Write the listing out again, all of it, word for word.

** Opening Input data block **

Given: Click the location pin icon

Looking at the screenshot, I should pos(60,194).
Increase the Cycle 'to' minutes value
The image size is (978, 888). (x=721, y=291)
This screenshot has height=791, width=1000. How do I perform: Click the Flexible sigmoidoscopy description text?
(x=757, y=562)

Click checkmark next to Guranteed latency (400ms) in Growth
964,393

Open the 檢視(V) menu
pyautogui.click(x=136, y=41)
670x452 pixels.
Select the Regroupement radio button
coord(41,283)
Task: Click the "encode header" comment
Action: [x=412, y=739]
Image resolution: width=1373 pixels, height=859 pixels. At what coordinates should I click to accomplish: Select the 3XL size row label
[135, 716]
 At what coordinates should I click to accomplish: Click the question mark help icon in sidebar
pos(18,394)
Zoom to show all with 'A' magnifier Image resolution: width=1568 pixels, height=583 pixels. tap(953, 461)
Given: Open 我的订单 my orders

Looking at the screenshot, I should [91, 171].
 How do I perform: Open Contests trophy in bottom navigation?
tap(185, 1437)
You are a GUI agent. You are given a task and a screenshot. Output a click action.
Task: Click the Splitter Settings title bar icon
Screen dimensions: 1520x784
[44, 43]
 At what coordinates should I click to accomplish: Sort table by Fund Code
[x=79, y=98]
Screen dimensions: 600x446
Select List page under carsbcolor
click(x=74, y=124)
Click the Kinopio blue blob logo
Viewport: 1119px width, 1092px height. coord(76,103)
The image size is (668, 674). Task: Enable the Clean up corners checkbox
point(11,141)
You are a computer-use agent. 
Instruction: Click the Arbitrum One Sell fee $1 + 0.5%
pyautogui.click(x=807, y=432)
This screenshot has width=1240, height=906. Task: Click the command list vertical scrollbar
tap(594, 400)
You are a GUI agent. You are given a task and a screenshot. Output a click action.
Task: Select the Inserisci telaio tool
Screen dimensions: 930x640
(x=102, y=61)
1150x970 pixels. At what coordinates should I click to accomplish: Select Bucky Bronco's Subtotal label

** Closing Input data block **

■ Answer area ■
Given: Click the location pin icon

Looking at the screenshot, I should pos(60,194).
Increase the Cycle 'to' minutes value
The image size is (978, 888). (x=721, y=291)
This screenshot has height=791, width=1000. How do I perform: Click the Flexible sigmoidoscopy description text?
(x=757, y=562)

Click checkmark next to Guranteed latency (400ms) in Growth
964,393

Open the 檢視(V) menu
pyautogui.click(x=136, y=41)
670x452 pixels.
Select the Regroupement radio button
coord(41,283)
Task: Click the "encode header" comment
Action: [x=412, y=739]
Image resolution: width=1373 pixels, height=859 pixels. At what coordinates should I click to accomplish: Select the 3XL size row label
[135, 716]
 At what coordinates should I click to accomplish: Click the question mark help icon in sidebar
pos(18,394)
Zoom to show all with 'A' magnifier Image resolution: width=1568 pixels, height=583 pixels. tap(953, 461)
Given: Open 我的订单 my orders

Looking at the screenshot, I should [91, 171].
 How do I perform: Open Contests trophy in bottom navigation?
tap(185, 1437)
You are a GUI agent. You are given a task and a screenshot. Output a click action.
Task: Click the Splitter Settings title bar icon
Screen dimensions: 1520x784
[44, 43]
 At what coordinates should I click to accomplish: Sort table by Fund Code
[x=79, y=98]
Screen dimensions: 600x446
Select List page under carsbcolor
click(x=74, y=124)
Click the Kinopio blue blob logo
Viewport: 1119px width, 1092px height. coord(76,103)
The image size is (668, 674). Task: Enable the Clean up corners checkbox
point(11,141)
You are a computer-use agent. 
Instruction: Click the Arbitrum One Sell fee $1 + 0.5%
pyautogui.click(x=807, y=432)
This screenshot has width=1240, height=906. Task: Click the command list vertical scrollbar
tap(594, 400)
You are a GUI agent. You are given a task and a screenshot. Output a click action.
Task: Select the Inserisci telaio tool
Screen dimensions: 930x640
(x=102, y=61)
1150x970 pixels. At what coordinates should I click to accomplish: Select Bucky Bronco's Subtotal label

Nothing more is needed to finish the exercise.